En janvier je découvrais la plume d'Octavia Butler avec L'Aube", 1er tome de sa trilogie Xenogenesis tout juste paru aux éditions le Diable Vauvert. Je termine l'année avec le 2e tome, L'Initiation.
Dans ce 2e tome, pas plus d'action que dans le 1er, mais toujours la même finesse de réflexion sur l'être humain, la même empathie pour les personnages, qui m'ont poussée à tourner une page après l'autre aussi efficacement que le suspense le plus insoutenable.
En spoilant le moins possible : dans le tome 1 un peuple extraterrestre, les oankalis, sauvait malgré eux les derniers représentants de l'humanité et leur proposait de repartir à zéro sur une Terre réparée par leurs soins, à une condition : s'hybrider avec eux. Dans ce tome 2, l'humanité a entamé sa réinstallation sur Terre, mais elle est scindée en deux. D'un côté les négociants, ceux qui ont accepté le marché des oankalis. Ils vivent et se reproduisent au sein de familles mixtes, donnant naissance à la nouvelle génération d'hybrides. de l'autre les opposants, ceux qui veulent rester 100% humains : ils bénéficient comme les négociants d'une Terre en bonne santé et d'améliorations génétiques leur garantissant une grande longévité, mais il leur est impossible de concevoir. Dans l'esprit des oankalis, permettre à ces humains non modifiés de se reproduire les livrerait au même réflexe d'autodestruction qui a déjà causé leur perte : cruauté inutile. Les opposants, bien sûr, ne voient pas les choses de la même façon, et vivent leur stérilité forcée avec une rancoeur dangereuse. À la croisée de ces différentes communautés, grandit Akin : premier hybride masculin né d'une humaine (pour ceux qui ont lu le 1er tome, il s'agit du fils de Lilith), il est enlevé jeune par des pillards et élevé par des opposants qui voient en lui l'espoir illusoire de regagner leur fertilité.
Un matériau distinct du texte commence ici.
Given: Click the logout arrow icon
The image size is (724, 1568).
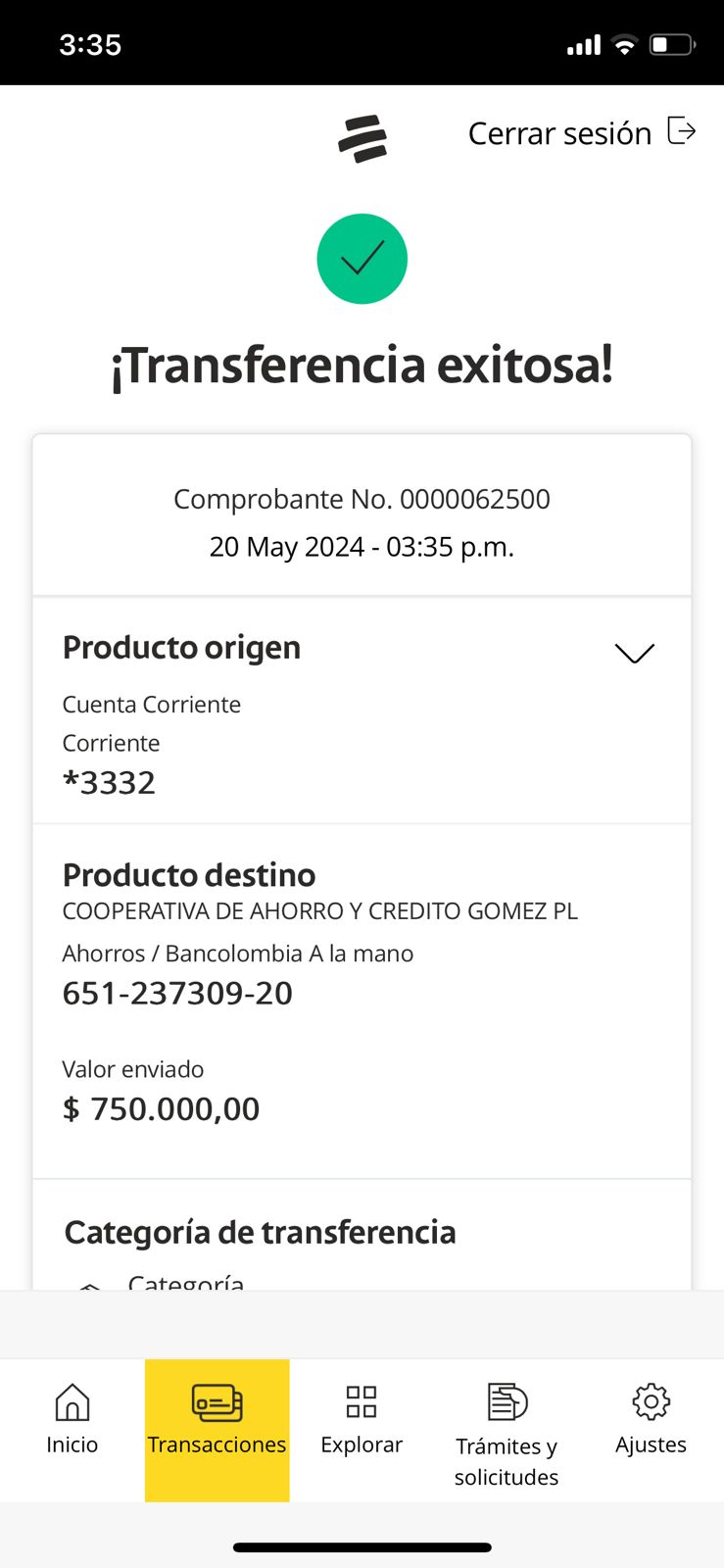Looking at the screenshot, I should (x=681, y=130).
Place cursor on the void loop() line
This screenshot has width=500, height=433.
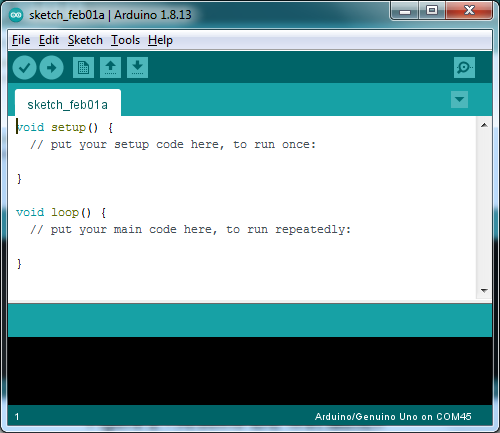(61, 213)
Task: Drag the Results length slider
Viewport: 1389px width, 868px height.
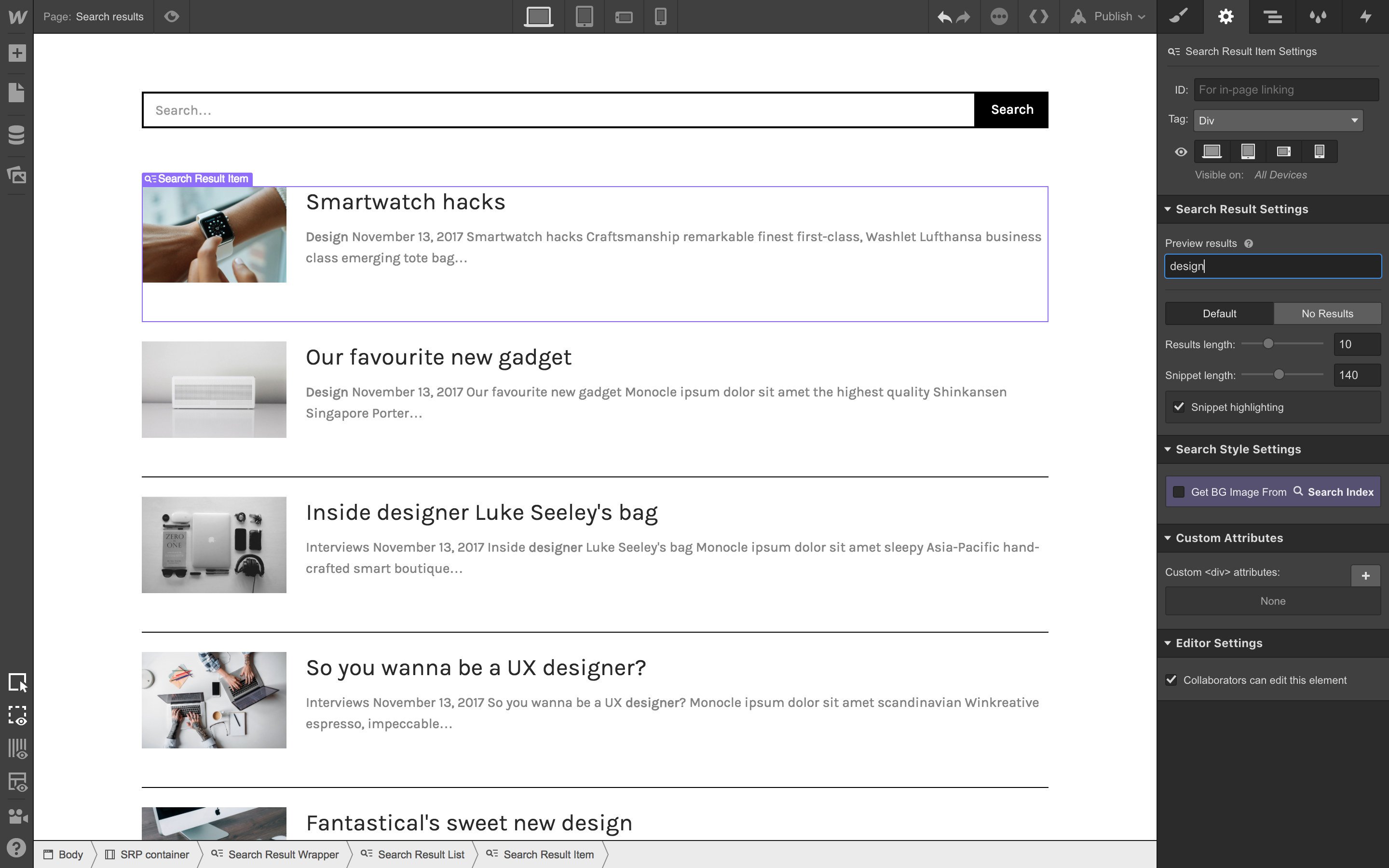Action: (1270, 344)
Métis déraciné, Akin subit les décisions d'adultes qui s'imaginent le protéger ou le préparer pour son rôle futur, grandit privé de sa part oankali et compose avec la prédétermination pour tracer son propre chemin : les oankalis, découvre-t-il, comptent effectivement sur lui pour offrir une seconde chance aux opposants - mais pas de la façon dont ceux-ci l'espèrent.
Ce livre frappe au coeur, parce que la connerie humaine y fait douloureusement écho à la réalité : l'aversion envers ce qui est différent, la violence envers ce qui effraie, l'agression pour écraser le désaccord, la satisfaction à dominer. Des humains qui préfèrent laisser mourir leur espèce plutôt qu'abdiquer leur orgueil ou envisager le changement. D'autres qui assassinent leurs semblables plutôt que les laisser vivre d'une façon qui leur déplaît. le mépris, la négation d'autrui, l'incapacité à envisager sa souffrance. L'oppression, même non-violente, les gosses qui trinquent à cause des querelles des adultes. Ça retourne trop de couteaux dans trop de plaies pour que ça ne fasse pas MAL. Mais Octavia Butler est incroyable, parce qu'elle soigne d'une main les blessures qu'elle a sondées de l'autre. Parce qu'entrelacés à toute cette ombre on trouve un respect inconditionnel pour la vie, une curiosité innocente envers l'Autre, une profonde empathie même envers les maltraitants, un désir de compromis et de compréhension, une volonté d'écouter ce que les jeunes, les enfants, ont à dire ; un espoir, simplement, pour une nouvelle humanité. Tout cela fait comme un pansement à l'âme du simple fait que quelqu'un en a imaginé la possibilité et l'a traduit en mots pour le partager. le sentiment doux-amer qui en résulte est, à mes yeux, un trésor à chérir en cette fin 2023.
Vivement le dernier tome de cette trilogie magnifique.